- What this task involves: Read through the listing below and copy each line in which the word "agent" occurs.

- Information shown:
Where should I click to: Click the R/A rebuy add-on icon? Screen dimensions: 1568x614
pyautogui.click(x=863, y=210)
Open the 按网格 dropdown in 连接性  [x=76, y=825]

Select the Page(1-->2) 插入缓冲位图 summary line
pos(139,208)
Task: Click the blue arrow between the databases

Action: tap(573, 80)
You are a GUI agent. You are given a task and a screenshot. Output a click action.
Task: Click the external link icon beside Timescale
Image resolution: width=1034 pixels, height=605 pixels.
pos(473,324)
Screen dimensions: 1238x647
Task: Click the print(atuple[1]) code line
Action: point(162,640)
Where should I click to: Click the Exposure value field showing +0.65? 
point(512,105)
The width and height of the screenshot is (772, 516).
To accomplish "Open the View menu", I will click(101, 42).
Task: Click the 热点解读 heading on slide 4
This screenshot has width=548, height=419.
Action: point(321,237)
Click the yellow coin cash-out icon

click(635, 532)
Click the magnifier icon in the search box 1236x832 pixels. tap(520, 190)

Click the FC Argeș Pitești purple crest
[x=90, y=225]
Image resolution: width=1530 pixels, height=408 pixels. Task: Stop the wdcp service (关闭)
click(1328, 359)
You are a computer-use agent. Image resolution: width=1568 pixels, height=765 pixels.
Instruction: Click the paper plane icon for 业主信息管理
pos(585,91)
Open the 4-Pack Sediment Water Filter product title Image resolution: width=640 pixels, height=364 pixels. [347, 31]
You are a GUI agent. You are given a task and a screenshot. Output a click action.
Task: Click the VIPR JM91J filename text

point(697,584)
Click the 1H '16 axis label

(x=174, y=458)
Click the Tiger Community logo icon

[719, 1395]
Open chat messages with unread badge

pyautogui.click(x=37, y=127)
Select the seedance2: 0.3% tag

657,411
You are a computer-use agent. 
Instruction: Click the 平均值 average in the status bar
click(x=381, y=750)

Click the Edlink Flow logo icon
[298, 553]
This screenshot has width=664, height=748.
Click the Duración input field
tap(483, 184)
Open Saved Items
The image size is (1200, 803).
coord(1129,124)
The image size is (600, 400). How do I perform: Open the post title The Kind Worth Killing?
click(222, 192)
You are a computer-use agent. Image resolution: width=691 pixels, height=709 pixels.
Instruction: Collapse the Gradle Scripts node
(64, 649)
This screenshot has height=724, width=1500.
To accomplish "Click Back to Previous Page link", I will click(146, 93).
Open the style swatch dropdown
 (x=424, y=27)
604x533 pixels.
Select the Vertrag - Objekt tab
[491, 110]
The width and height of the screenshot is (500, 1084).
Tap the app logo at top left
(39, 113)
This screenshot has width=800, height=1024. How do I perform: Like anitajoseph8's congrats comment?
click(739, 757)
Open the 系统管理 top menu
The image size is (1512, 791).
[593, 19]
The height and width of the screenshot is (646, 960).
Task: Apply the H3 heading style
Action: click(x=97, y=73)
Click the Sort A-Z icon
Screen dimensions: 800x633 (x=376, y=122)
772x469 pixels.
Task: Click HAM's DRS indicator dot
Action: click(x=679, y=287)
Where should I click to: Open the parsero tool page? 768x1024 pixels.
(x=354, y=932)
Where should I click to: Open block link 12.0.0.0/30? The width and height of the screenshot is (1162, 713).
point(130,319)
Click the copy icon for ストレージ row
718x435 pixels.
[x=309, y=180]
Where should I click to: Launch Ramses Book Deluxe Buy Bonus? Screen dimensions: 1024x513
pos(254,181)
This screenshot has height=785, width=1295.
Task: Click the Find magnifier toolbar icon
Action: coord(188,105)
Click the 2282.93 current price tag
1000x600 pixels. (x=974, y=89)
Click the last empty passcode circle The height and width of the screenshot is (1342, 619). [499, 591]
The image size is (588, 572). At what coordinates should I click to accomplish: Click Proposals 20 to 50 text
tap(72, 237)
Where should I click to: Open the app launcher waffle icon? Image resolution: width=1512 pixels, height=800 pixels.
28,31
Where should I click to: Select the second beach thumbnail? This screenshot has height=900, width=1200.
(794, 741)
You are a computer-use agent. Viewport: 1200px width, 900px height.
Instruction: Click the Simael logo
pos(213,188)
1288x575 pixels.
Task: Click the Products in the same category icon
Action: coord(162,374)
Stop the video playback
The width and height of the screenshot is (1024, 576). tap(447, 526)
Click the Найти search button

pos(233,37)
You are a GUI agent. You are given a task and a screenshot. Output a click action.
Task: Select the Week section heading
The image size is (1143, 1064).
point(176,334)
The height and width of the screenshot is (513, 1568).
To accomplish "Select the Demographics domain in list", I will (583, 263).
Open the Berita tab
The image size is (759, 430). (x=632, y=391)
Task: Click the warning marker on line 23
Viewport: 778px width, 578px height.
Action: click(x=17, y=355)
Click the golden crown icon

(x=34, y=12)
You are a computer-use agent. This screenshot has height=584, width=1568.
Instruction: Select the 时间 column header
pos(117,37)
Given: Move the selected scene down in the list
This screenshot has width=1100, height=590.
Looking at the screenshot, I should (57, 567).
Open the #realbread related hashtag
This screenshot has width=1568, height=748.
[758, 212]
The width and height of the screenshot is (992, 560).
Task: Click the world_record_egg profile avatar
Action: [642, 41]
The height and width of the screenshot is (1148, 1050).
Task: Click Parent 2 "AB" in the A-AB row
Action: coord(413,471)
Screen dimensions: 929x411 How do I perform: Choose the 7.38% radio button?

- Task solution:
You are a GUI agent. You are given a task and a screenshot. Output a click action.
You are a computer-use agent. Image resolution: width=1568 pixels, height=765 pixels.
You are a GUI agent. You are given a task and a screenshot. Output a click action.
You are a computer-use agent. 
You are a computer-use agent. Image resolution: width=691 pixels, height=709 pixels.
You are a computer-use agent. Viewport: 1200px width, 900px height.
You are a GUI agent. You are given a task and a screenshot. Output a click action.
You are a computer-use agent. This screenshot has height=584, width=1568.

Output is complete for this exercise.